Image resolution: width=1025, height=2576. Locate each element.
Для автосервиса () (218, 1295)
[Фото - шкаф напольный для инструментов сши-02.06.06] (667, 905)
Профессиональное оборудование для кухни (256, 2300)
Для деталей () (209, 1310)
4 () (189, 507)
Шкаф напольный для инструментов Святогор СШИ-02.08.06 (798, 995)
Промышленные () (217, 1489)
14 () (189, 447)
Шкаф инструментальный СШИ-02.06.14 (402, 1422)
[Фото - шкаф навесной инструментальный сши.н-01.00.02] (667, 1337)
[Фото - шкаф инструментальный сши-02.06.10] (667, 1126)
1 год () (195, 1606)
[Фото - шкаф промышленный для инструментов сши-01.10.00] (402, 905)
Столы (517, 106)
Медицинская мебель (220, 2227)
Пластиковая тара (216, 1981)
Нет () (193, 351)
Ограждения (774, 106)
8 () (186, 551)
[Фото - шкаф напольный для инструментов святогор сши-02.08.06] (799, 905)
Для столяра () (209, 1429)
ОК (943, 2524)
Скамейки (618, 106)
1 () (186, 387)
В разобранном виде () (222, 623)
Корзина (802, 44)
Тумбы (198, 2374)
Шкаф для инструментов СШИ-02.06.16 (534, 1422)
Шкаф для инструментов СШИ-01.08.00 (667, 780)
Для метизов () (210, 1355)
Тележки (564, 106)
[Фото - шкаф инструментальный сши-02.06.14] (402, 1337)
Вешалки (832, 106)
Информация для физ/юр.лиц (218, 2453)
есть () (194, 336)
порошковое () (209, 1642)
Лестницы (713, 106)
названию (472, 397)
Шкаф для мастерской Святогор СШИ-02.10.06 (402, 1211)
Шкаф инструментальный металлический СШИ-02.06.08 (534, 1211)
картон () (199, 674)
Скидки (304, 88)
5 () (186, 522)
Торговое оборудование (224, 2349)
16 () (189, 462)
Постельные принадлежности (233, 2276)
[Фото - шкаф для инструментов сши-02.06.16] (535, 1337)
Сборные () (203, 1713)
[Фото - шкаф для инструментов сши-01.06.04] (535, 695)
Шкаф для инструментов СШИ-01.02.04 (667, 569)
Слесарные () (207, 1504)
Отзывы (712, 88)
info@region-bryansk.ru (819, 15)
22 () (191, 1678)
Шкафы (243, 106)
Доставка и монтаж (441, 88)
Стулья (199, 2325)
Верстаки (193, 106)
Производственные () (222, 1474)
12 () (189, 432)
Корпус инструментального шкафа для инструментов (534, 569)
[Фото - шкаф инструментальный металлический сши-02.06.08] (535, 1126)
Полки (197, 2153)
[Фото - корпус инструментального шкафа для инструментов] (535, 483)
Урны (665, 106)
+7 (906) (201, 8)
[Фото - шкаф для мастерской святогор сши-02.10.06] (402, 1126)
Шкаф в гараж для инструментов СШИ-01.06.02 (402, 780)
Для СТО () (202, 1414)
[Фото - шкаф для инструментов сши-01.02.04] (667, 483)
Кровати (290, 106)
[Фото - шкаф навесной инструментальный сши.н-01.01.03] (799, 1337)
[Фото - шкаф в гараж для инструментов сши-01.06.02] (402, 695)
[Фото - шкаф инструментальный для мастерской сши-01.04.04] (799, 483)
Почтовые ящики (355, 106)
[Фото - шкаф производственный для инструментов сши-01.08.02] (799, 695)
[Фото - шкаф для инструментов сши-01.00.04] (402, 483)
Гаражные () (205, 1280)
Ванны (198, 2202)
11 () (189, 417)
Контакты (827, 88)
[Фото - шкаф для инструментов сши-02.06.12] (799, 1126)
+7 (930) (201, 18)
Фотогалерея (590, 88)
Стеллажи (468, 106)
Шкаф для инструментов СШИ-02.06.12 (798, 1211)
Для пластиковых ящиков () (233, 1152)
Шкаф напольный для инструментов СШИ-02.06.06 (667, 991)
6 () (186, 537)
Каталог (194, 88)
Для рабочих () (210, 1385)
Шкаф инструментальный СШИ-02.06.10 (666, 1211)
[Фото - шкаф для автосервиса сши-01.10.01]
==================================================
I would like you to restate word for word the lines from the one with "[Фото - шкаф для инструментов сши-01.00.04]" through the last line of the material above, and only those.

[Фото - шкаф для инструментов сши-01.00.04] (402, 483)
Гаражные () (205, 1280)
Ванны (198, 2202)
11 () (189, 417)
Контакты (827, 88)
[Фото - шкаф для инструментов сши-02.06.12] (799, 1126)
+7 (930) (201, 18)
Фотогалерея (590, 88)
Стеллажи (468, 106)
Шкаф для инструментов СШИ-02.06.12 (798, 1211)
Для пластиковых ящиков () (233, 1152)
Шкаф напольный для инструментов СШИ-02.06.06 (667, 991)
6 () (186, 537)
Каталог (194, 88)
Для рабочих () (210, 1385)
Шкаф инструментальный СШИ-02.06.10 (666, 1211)
[Фото - шкаф для автосервиса сши-01.10.01]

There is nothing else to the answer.